# STEP 11: Save Clean Data (Complete Pandas Guide)

This notebook covers **ALL practical and real-world ways** to SAVE cleaned data
after validation.

Focus: **CSV, Excel, JSON, Parquet, databases, versioning, and best practices**.


In [None]:

import pandas as pd
import numpy as np


## 1. Sample Cleaned Dataset

In [None]:

df = pd.DataFrame({
    "order_id": [1001, 1002, 1003, 1004],
    "customer": ["Alice", "Bob", "Charlie", "David"],
    "amount": [2500.0, 1800.0, 2200.0, 3000.0],
    "city": ["Mumbai", "Delhi", "Mumbai", "Pune"],
    "order_date": pd.to_datetime(["2024-01-01", "2024-01-02", "2024-01-03", "2024-01-04"])
})
df


## 2. Save Data as CSV

In [None]:

# Basic CSV
df.to_csv("clean_data.csv", index=False)

# With custom separator
df.to_csv("clean_data_pipe.csv", sep='|', index=False)


## 3. Save Data as Excel

In [None]:

# Single sheet
df.to_excel("clean_data.xlsx", index=False)

# Multiple sheets
with pd.ExcelWriter("clean_data_multi.xlsx") as writer:
    df.to_excel(writer, sheet_name="orders", index=False)


## 4. Save Data as JSON

In [None]:

df.to_json("clean_data.json", orient='records', lines=True)


## 5. Save Data as Parquet (Big Data)

In [None]:

# Requires pyarrow or fastparquet
# df.to_parquet("clean_data.parquet", index=False)
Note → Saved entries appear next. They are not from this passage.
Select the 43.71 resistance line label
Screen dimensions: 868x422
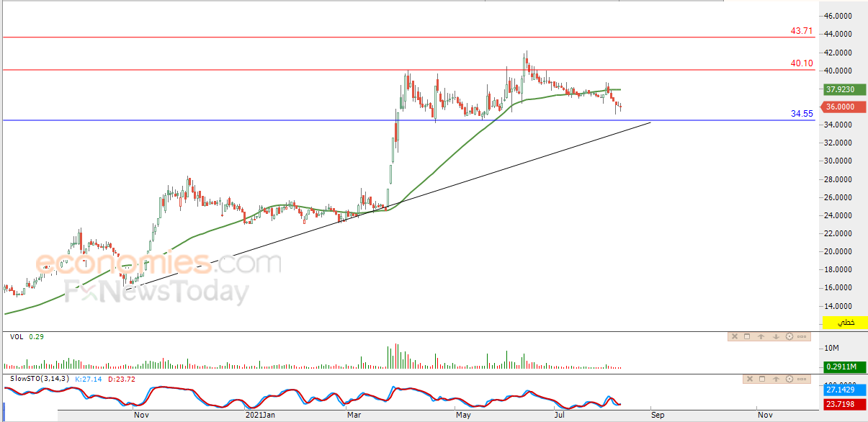tap(801, 31)
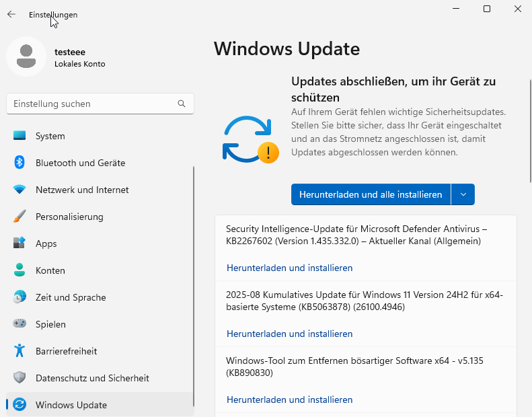Install the malicious software removal tool KB890830
This screenshot has height=417, width=532.
[x=289, y=400]
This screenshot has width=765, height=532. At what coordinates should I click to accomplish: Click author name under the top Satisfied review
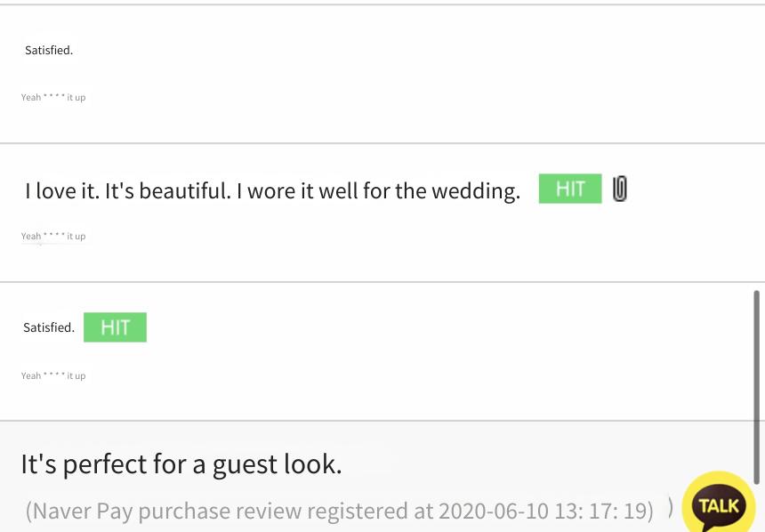pyautogui.click(x=53, y=97)
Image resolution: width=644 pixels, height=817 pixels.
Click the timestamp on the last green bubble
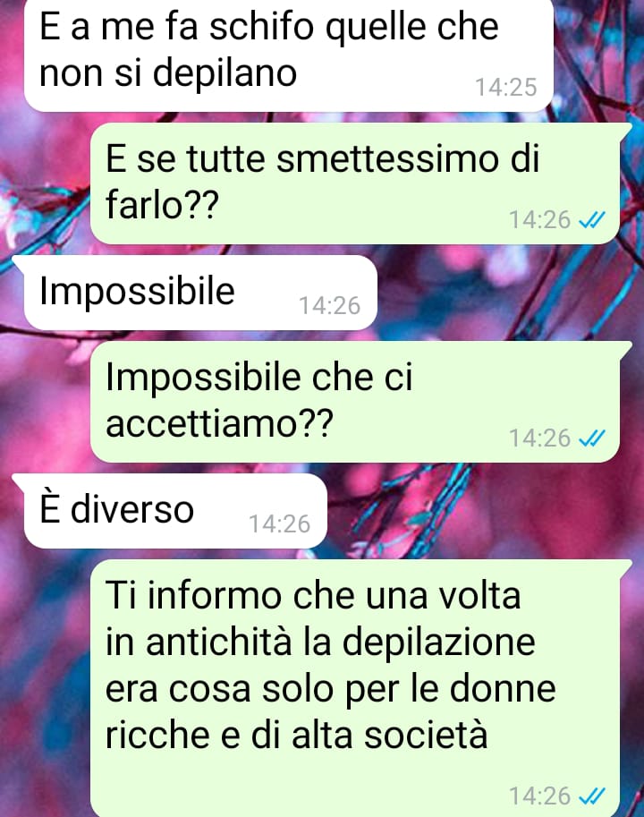540,796
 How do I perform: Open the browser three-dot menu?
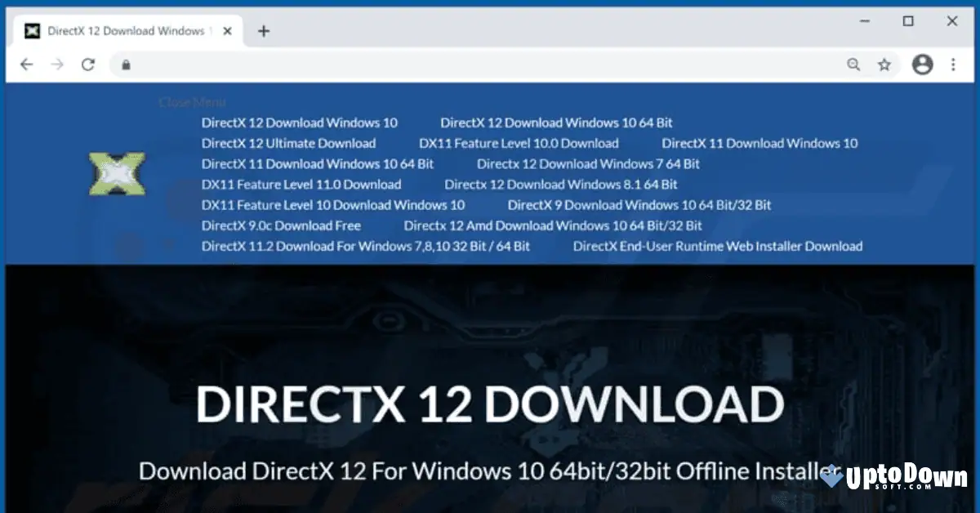tap(953, 64)
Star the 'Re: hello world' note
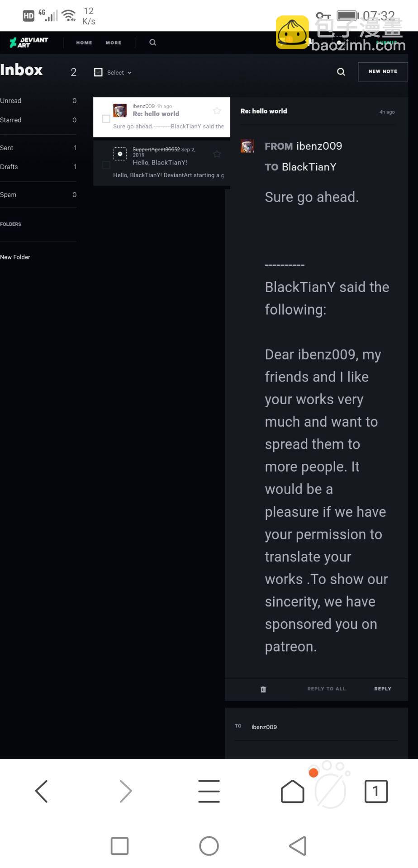The height and width of the screenshot is (868, 418). coord(217,111)
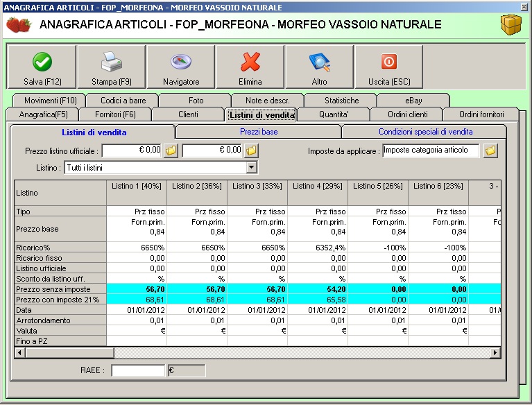Go to the Movimenti (F10) tab
The width and height of the screenshot is (532, 405).
coord(50,101)
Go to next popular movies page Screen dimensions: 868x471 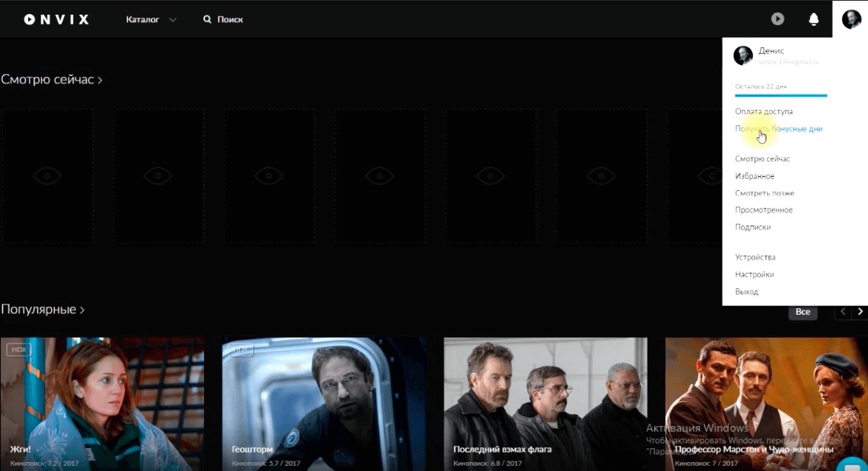click(x=860, y=312)
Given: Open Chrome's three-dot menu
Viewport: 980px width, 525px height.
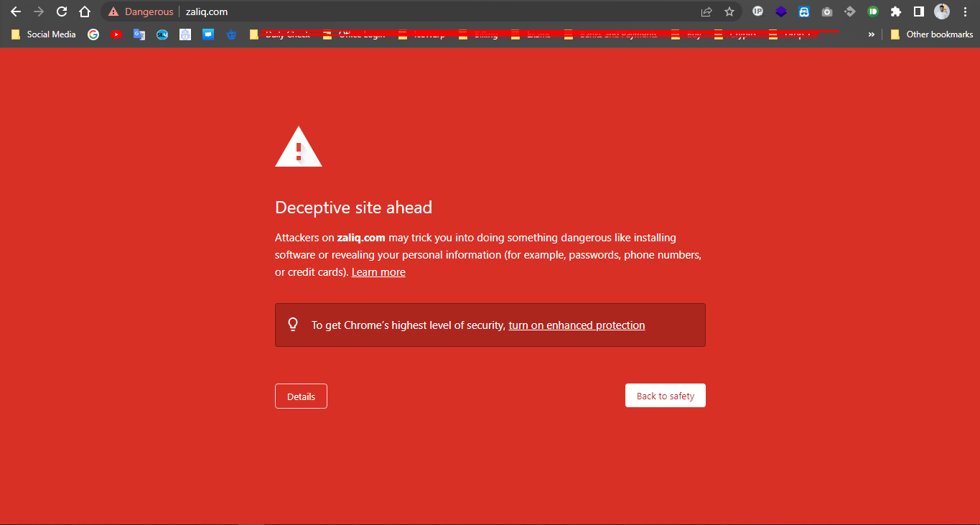Looking at the screenshot, I should pos(965,11).
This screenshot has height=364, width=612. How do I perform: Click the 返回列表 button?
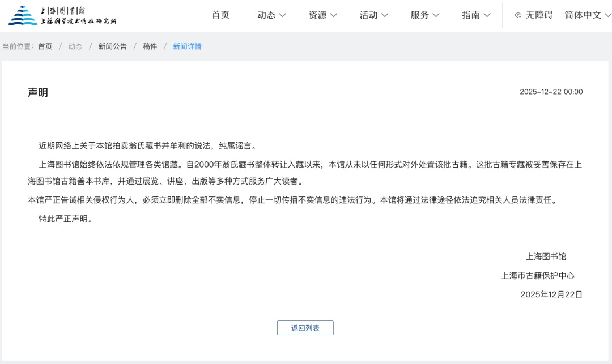tap(305, 327)
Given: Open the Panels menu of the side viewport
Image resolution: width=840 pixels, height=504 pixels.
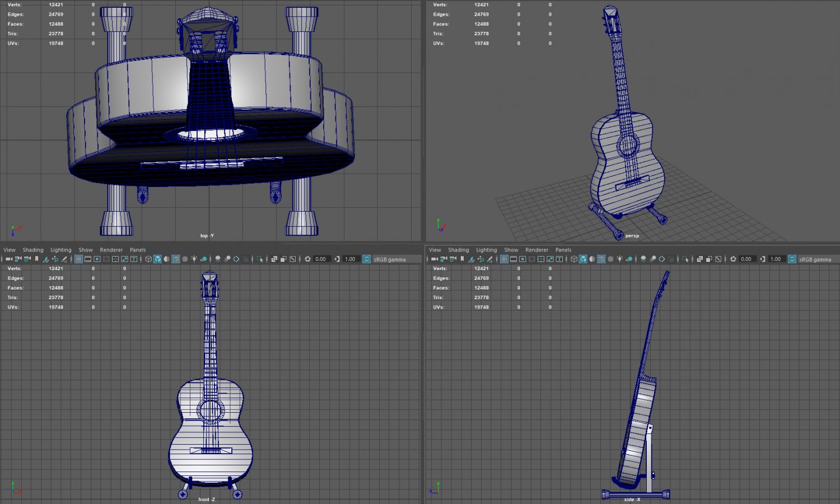Looking at the screenshot, I should tap(562, 250).
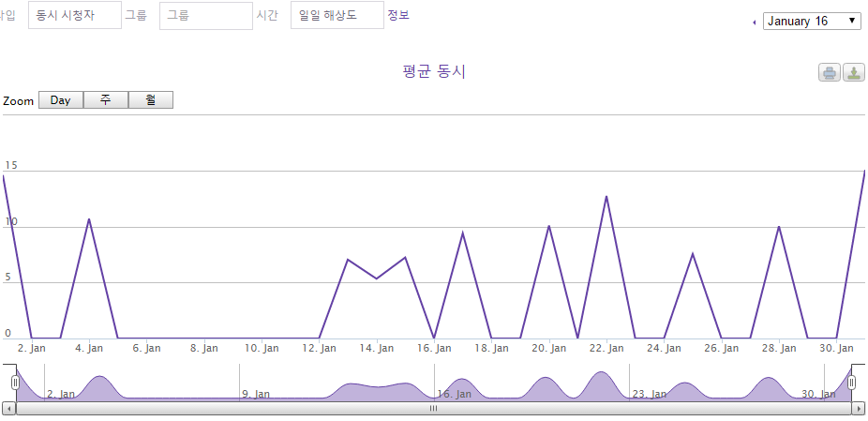Screen dimensions: 868x421
Task: Click the print chart icon
Action: point(829,73)
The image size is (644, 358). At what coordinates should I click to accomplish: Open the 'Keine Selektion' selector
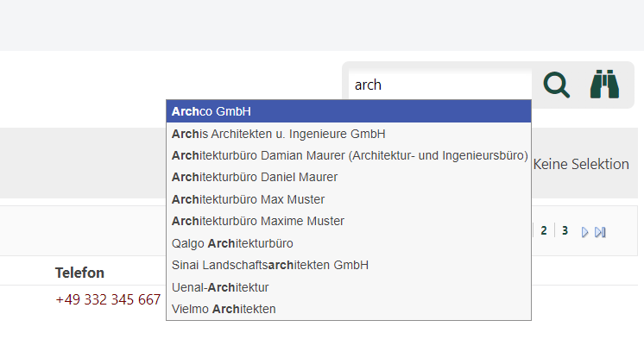581,164
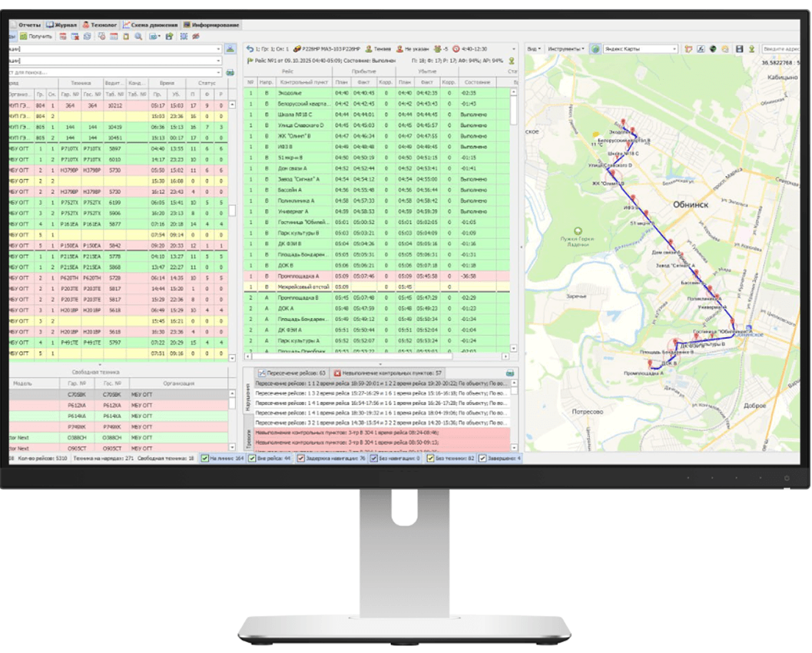Image resolution: width=812 pixels, height=653 pixels.
Task: Toggle the На линии checkbox
Action: [x=205, y=459]
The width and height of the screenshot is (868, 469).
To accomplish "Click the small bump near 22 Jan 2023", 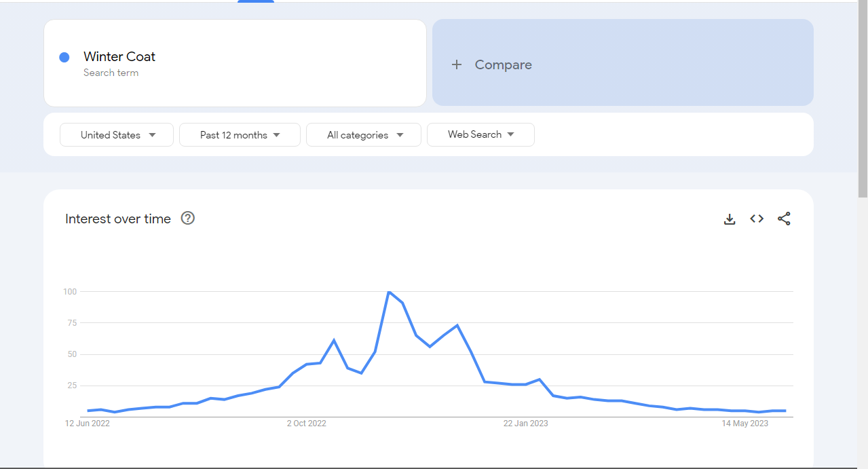I will [539, 379].
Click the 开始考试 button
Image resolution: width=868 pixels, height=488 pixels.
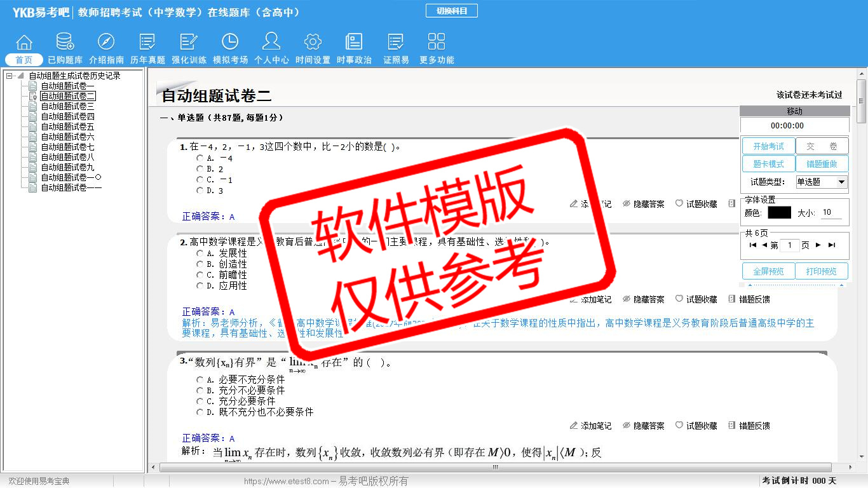click(x=768, y=147)
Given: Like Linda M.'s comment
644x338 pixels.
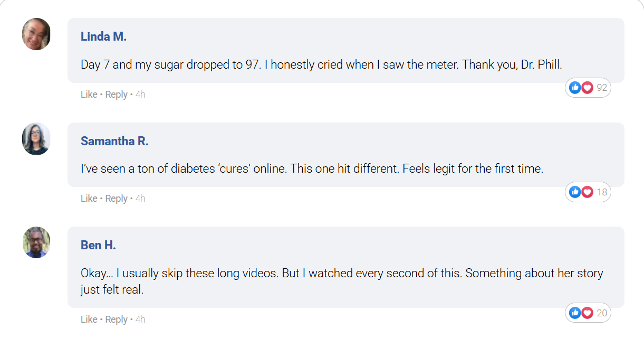Looking at the screenshot, I should click(x=89, y=95).
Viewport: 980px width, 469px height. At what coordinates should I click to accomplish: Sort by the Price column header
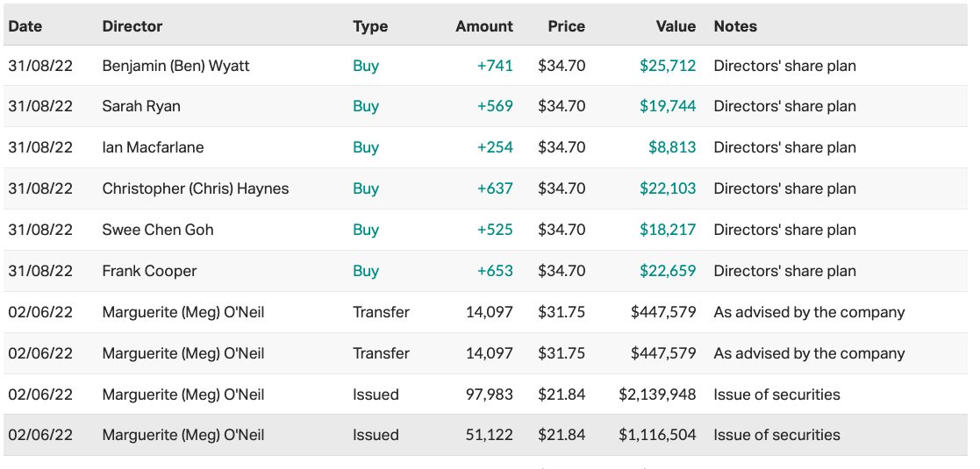(566, 26)
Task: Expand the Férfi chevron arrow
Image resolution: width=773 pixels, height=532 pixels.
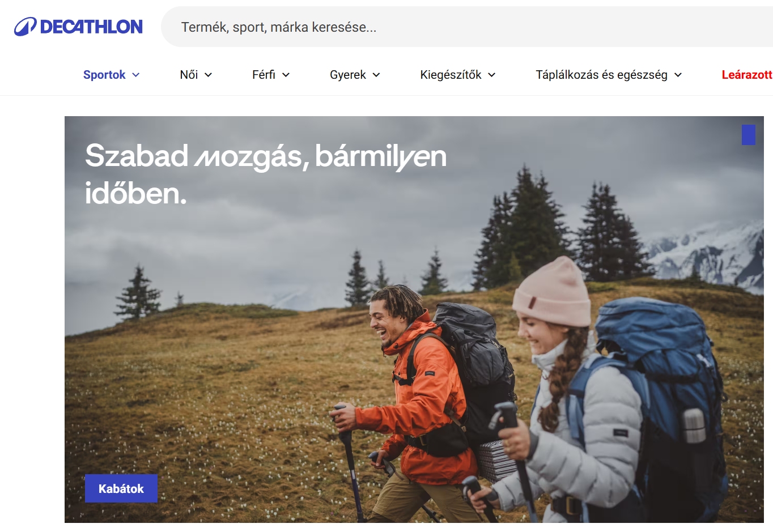Action: pos(286,75)
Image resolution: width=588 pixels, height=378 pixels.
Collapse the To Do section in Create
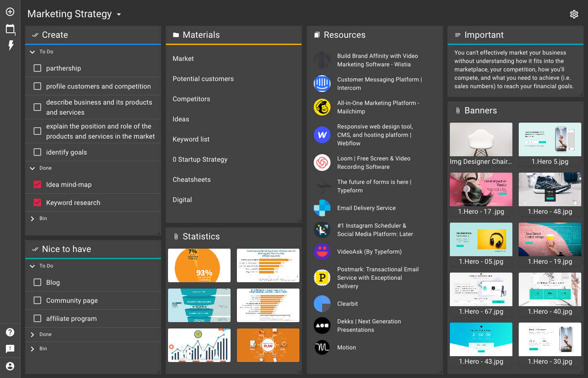click(x=32, y=52)
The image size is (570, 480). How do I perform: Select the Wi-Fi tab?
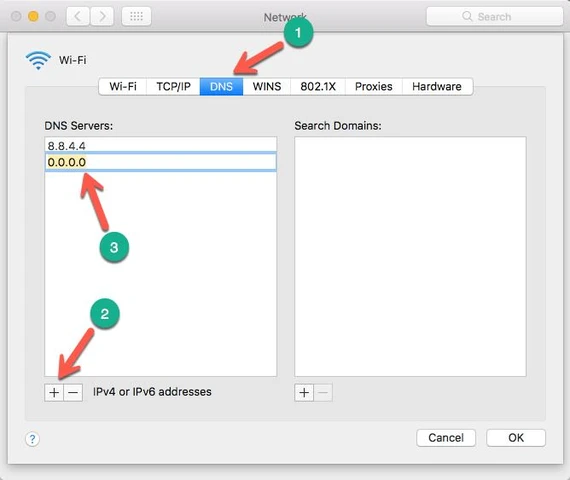click(x=123, y=87)
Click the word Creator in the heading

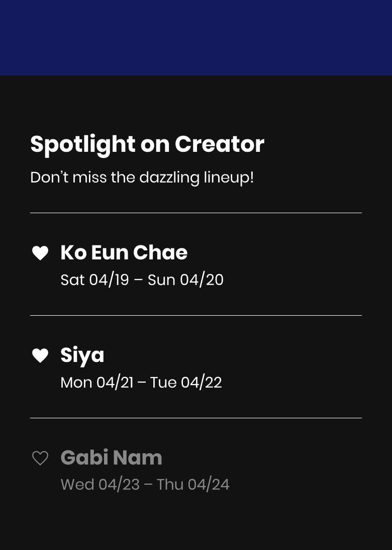tap(220, 144)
## 6. Save Data as Pickle (Fast, Python-only)

In [None]:

df.to_pickle("clean_data.pkl")


## 7. Save Data to SQL Database

In [None]:

# from sqlalchemy import create_engine
# engine = create_engine("sqlite:///clean_data.db")
# df.to_sql("orders", engine, if_exists='replace', index=False)


## 8. Versioning Clean Data

In [None]:

# Example naming strategy
version = "v1_0"
file_name = f"clean_data_{version}.csv"
df.to_csv(file_name, index=False)


## 9. Compression while Saving

In [None]:

df.to_csv("clean_data.csv.gz", compression='gzip', index=False)



## ✅ Best Practices & Interview Notes
- Always save AFTER final validation
- Prefer CSV or Parquet for analytics
- Use versioning for reproducibility
- Never overwrite raw data
- Compression helps with large datasets



## ✔ Summary
- `to_*()` methods export data
- Choose format based on use-case
- Versioning & compression are enterprise practices
- Saving is the final gate of data cleaning